Following up the great Son of Frankenstein and mediocre The Ghost of Frankenstein(which actually starred the Wolf Man himself Lon Chaney Jr. as the monster replacing the far superior Boris Karloff), it was clear the series needed something new to keep it going and breather some life into it so to speak. Throwing him together with the hot new Universal Monster seems like a no-brainer now and sure enough this was far from the last time Frankenstein’s monster would crossover with the other Universal Monsters (House of Frankenstein, House of Dracula, and Abbott and Costello Meet Frankenstein). Since Lon Chaney Jr. was unable to play both roles, the original Dracula and Ygor from the prior two Frankenstein movies, Bela Lugosi, has taken over the role of Frankenstein’s monster.

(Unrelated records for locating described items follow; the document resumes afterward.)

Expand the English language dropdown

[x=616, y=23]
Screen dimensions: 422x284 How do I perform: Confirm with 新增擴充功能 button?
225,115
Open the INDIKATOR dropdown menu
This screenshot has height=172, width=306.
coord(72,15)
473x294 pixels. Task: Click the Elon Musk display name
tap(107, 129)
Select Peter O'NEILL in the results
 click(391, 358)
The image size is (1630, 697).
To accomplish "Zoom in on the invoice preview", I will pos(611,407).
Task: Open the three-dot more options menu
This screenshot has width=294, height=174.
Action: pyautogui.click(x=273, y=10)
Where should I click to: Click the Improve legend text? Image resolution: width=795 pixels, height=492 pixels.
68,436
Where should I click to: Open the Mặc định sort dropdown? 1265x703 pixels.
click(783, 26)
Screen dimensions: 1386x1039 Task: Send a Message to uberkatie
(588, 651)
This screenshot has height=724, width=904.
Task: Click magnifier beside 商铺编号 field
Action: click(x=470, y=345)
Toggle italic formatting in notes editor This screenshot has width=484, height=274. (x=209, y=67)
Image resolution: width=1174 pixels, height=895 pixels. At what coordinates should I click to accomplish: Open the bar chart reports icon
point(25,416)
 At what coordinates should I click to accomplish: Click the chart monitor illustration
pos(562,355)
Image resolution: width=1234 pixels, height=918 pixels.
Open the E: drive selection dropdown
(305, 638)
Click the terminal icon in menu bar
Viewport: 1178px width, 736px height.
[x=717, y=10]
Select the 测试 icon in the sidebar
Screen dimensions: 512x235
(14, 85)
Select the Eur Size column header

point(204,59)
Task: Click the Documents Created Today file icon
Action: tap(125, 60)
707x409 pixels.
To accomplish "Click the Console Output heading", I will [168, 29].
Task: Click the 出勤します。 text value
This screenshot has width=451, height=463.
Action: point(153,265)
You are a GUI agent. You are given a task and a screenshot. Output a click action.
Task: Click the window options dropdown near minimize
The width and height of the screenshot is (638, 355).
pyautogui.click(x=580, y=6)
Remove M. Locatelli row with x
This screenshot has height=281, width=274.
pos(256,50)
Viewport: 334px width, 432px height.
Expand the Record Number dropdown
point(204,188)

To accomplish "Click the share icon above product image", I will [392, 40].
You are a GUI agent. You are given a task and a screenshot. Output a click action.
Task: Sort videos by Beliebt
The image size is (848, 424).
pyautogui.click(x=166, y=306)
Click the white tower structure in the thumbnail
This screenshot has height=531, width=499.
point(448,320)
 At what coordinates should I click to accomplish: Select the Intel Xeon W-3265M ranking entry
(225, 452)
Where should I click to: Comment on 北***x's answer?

The film is far more of a story of the wolf man who’s trying to find a way to die (believing Dr. Frankenstein holds the answer) than of Frankenstein’s monster (who starts the film frozen in ice) which makes sense since even the Frankenstein films were more about the doctor. It’s even more noticeable since while Karloff was able to infuse the monster with a personality and heart, Lugosi just plays him as a lumbering beast, albeit one who seems remarkable chill most of the time. This time, our designated member of the Frankenstein family is his daughter who being a woman clearly couldn’t have taken up the mantle next (Dracula’s daughter is clearly the superior one) or even show any signs of being one. Instead we get introduced to the wolf man’s doctor SPOILERS who in something I shouldn’t even have to mark as a spoiler, is the one who goes mad. The message I guess of the film is that it isn’t just doctors with the Frankenstein name who start with distaste for the original’s work only to go mad replicating it, it’s all doctors. I hope the stupid villagers update their prejudices accordingly or they might look silly. END OF SPOILERS
The important questions of course are “do they fight?” and “do we get a winner?” with the answers being SPOILERS at the end and fuck no with the last bit feeling incredibly cheap as the film just ends anticlimactic with them being flooded out as the wolf man is busy recreating his routine from SummerSlam on the monster. END OF SPOILERS Still the answer to the first question and the fairly natural way it all ties in is enough for me. I could watch these movies all day and Chaney (who I hope to talk about more in his role later this month) carries the film. It may not recapture the legacy of the Frankenstein franchise, but it does succeed in reenergizing it.